The detection regions are in the form of 3D bounding volumes in the scan where each volume includes a disc and the surrounding upper and lower endplate regions. These volumes are normalized to reduce the signal inhomogeneity across a scan, and are centered on the detected middle slice for each disc to reduce lateral shifts (for example, from a scoliosis) (Fig. 3). Examples of the output regions are shown in Fig. 4.
Radiological scores classification
In the second part of the study, a classifier, which predicts the radiological features, is then trained using the detected regions as the input, and the prior determinations of the radiological features from the experienced radiologist’s assessments as the output. Since each intervertebral level/disc possesses eight radiological scores, preferably the classifier used must be able to simultaneously predict them without human intervention. To this end, we opted for a convolutional neural network (cnn), which can both learn without feature crafting (human input), and classify multiple scores at once. Hence, there is no need to create individual descriptors for the classifier suited for each radiological score. This method is the current state-of-the-art approach in machine learning, and employs deep learning . This is the use of multiple layers of abstraction to describe the relationship between the raw input data . Another advantage of using a CNN model as a classifier is the possibility of ease of troubleshooting predictions of the model. For each prediction of a specific radiological score, there exists a corresponding probability that suggests the degree of confidence of the prediction of the model.
This study has focused on six main radiological features that can be seen in part or totally on sagittal T2 images (Fig. 5): (1) Pfirrmann grading, (2) disc narrowing, (3) spondylolisthesis, (4) central canal stenosis, (5) endplate defects, and (6) marrow signal variations (Modic changes).
____________________
* **ASSIGNMENT A**:
Using the passage on disc scoring, decide whether each statement agrees with it, answering yes or no and quoting the words that settle it. (i) The volumes are centered on the detected middle slice of each disc. (ii) The classifier needs a separate descriptor built for each radiological score. (iii) Each prediction of a radiological score has a probability showing how confident the model is.
* **ASSIGNMENT B**:
Answer these questions from the passage on disc scoring.
(i) What does each 3D bounding volume include?
(ii) What kind of classifier did the study choose?
(iii) On what images can the six radiological features be seen?
* **ASSIGNMENT C**:
Write the next part of the passage on disc scoring, picking up after the list of six radiological features.
____________________
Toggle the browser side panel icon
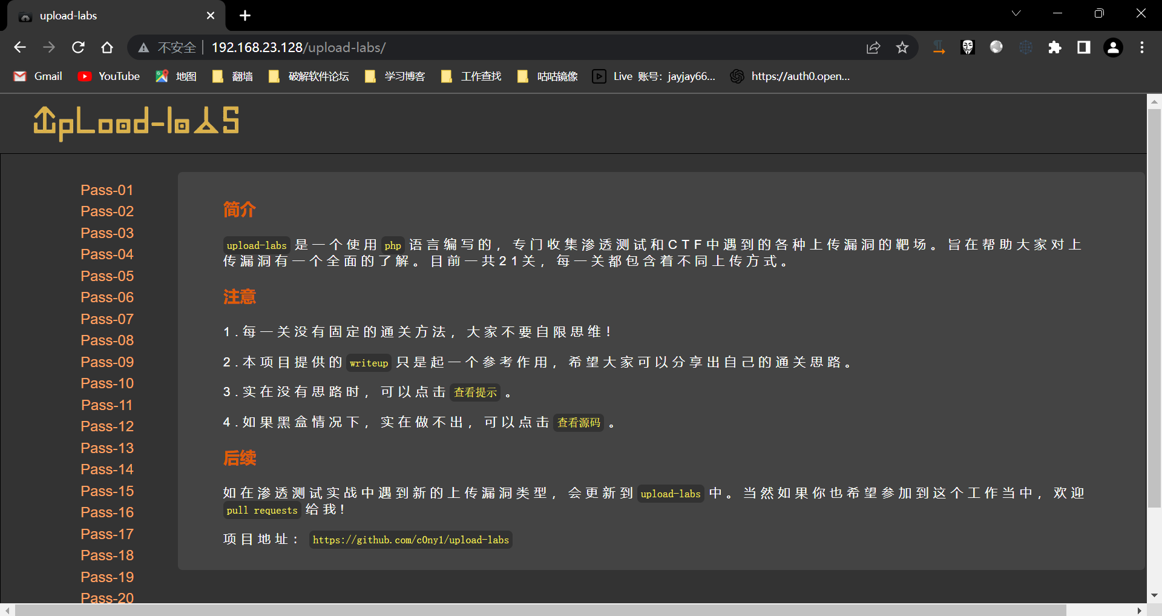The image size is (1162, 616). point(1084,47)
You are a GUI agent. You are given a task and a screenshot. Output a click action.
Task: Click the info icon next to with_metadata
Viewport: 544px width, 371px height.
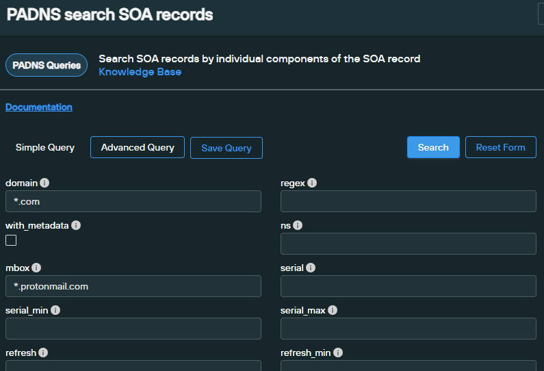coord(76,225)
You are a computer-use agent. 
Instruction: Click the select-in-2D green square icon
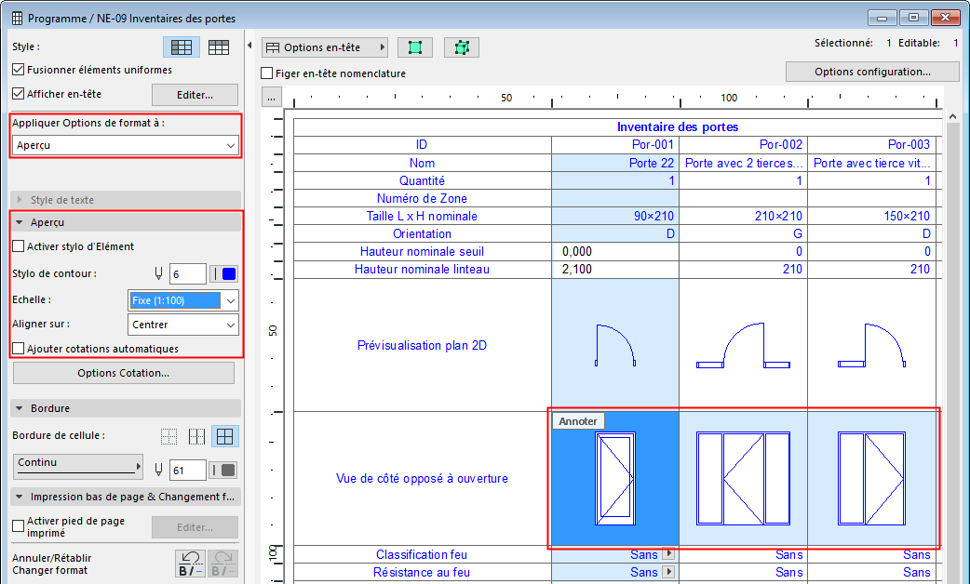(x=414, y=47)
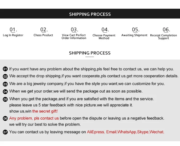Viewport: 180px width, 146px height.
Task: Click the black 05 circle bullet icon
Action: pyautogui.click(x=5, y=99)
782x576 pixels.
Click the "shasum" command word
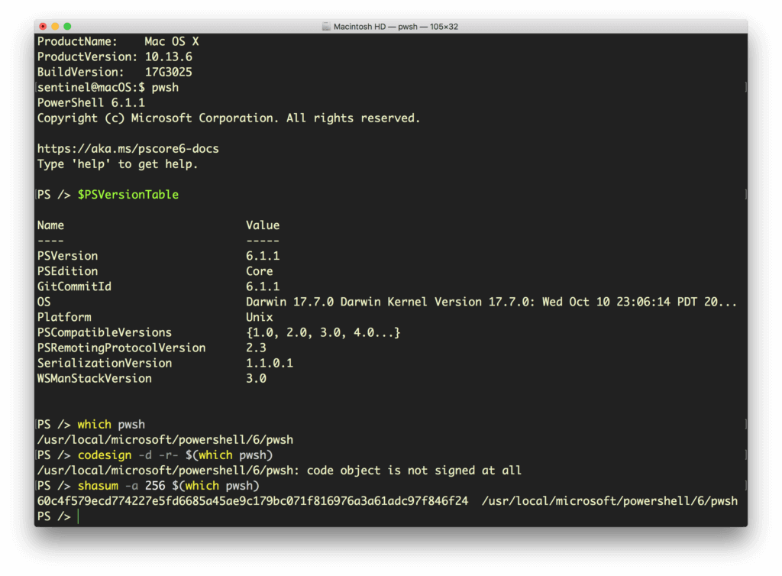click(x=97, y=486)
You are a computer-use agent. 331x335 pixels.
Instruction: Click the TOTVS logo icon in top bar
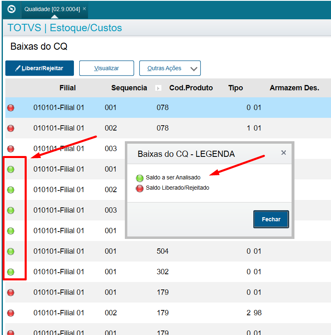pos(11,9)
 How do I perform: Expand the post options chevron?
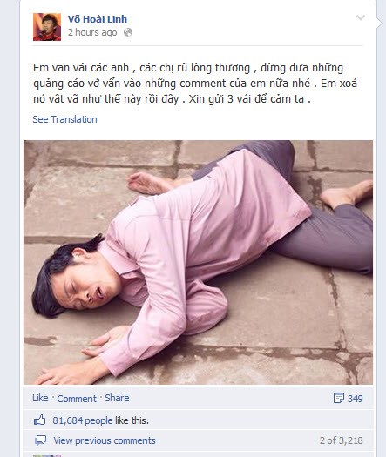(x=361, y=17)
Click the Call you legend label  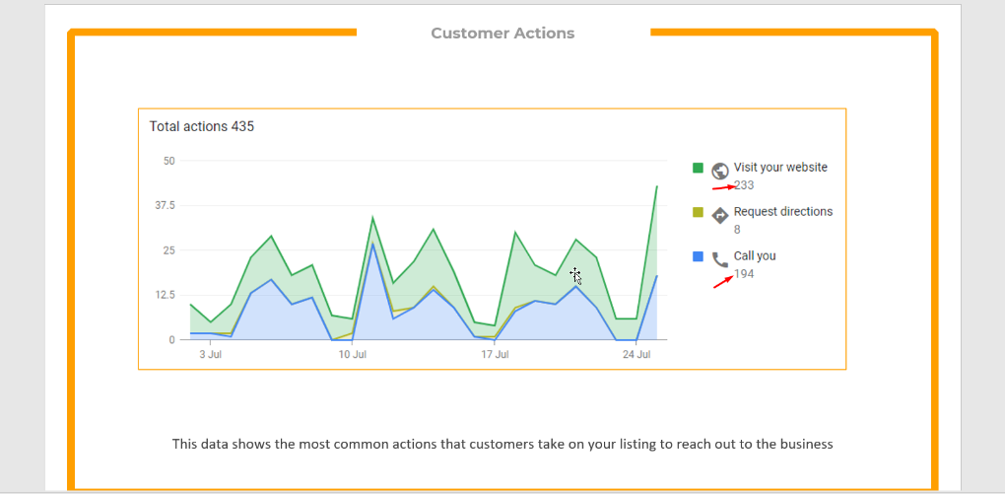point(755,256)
____________________
* **REPLY A**:
(i) Yes: "are centered on the detected middle slice for each disc to reduce lateral shifts"
(ii) No: "there is no need to create individual descriptors for the classifier suited for each radiological score"
(iii) Yes: "there exists a corresponding probability that suggests the degree of confidence of the prediction of the model"

* **REPLY B**:
(i) A disc and the surrounding upper and lower endplate regions.
(ii) A convolutional neural network (CNN).
(iii) Sagittal T2 images.

* **REPLY C**:
‘Pfirrmann grading’ classifies disc degeneration using criteria of disc signal heterogeneity, brightness of the nucleus and disc height into 5 grades . ‘Disc narrowing’ is defined as a multi-class measurement of the disc heights; 4 grades. In this study, ‘spondylolisthesis’ is a binary measure of the vertebral slip. ‘Central canal stenosis’ is the constriction of the central canal, in the region adjacent to each intervertebral disc. The radiologist’s score is based on assessment of both sagittal and axial images, so we have only studied a binary ‘present’ or ‘absent’ stenosis. ‘Endplate defects’ are any deformities of the endplate regions, both upper and lower, with respect to the intervertebral disc. ‘Marrow signal variations’ can be viewed as either Type 1 or Type 2 Modic changes, as both T1 and T2 scans are needed to differentiate the two types. Both types of Modic changes manifest as visible signal variations at the endplate extending into the vertebral body, observed on a T2 scan . Table 1 shows a summary of the grading of each radiological feature and Fig. 5 shows the examples of each radiological score and some of the output examples of the system.
The performance measure used for validation was ‘class average accuracy’, this is generally used in image analysis systems for highly unbalances classifications as occurred in the Genodisc dataset , e.g., only 9% of discs showed upper marrow changes [16, 17]. For our benchmark, the average class intra-rater agreement was calculated from two separate sets of labels by the same radiologist on a subset of the dataset that consists of 121 patients . We are essentially comparing the radiologist’s reliability against the reproducibility of our Model.